● DNA and AA alphabets: DNA is a molecule, that contains genetic data. It based on the chemical alphabet with 4 characters: A, C, G, T. DNA is kind of long-term storage of life information.
● What are paired-end reads?: The both ends of DNA sequence will be read. The distance between fragments is known. This information can be used to increase the performance of genome assembly process.
● What's a genome?: Genome is the full genetic information of an organism. There are a coding parts of genome that encodes a specific proteins, and a non-coding parts, that have some other functions, such a regulation of protein production.
● Coding versus non-coding sequence data: Coding DNA is the DNA that encodes the protein information, the mRNA. Non-coding DNA are the DNA parts, that stores another RNA types like rRNA and tRNA.

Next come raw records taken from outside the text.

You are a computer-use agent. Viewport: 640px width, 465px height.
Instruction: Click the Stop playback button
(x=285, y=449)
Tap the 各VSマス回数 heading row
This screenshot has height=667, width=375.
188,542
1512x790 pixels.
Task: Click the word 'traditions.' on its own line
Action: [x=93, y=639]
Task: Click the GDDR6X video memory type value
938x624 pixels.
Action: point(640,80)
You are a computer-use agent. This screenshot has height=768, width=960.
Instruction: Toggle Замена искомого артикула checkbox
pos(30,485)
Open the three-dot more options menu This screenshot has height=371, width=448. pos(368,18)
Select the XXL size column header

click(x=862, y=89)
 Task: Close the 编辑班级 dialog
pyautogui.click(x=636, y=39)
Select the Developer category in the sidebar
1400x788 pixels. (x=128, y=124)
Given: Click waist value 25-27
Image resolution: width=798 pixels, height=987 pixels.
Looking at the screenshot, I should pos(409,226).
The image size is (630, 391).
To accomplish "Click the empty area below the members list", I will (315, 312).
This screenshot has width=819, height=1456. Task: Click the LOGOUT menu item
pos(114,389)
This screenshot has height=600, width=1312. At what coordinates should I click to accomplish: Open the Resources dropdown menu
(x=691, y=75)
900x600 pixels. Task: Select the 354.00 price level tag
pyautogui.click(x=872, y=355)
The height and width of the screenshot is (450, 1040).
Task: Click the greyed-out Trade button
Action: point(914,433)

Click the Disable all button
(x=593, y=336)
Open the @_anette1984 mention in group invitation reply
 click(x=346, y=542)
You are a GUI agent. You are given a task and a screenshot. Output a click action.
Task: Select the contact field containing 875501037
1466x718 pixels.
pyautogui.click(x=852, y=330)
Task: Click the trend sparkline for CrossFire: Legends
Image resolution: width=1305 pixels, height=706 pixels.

● Name some model organisms: Drosophila and Gut Bacteria
● Why do we use model organisms?: The main reason is a short life cycle - we can observe a huge amount of generations in a short time. It is very convenient compared to the observation of long-living organisms. Other reasons - they are cheap, and there are no ethical borders. Also an organisms like some plants are often used because of short genome.
● DNA: what's the 3' and 5' end?: this is the numbers of chemical groups of DNA backbone. By convention we read DNA sequences from 5 prime to 3 prime.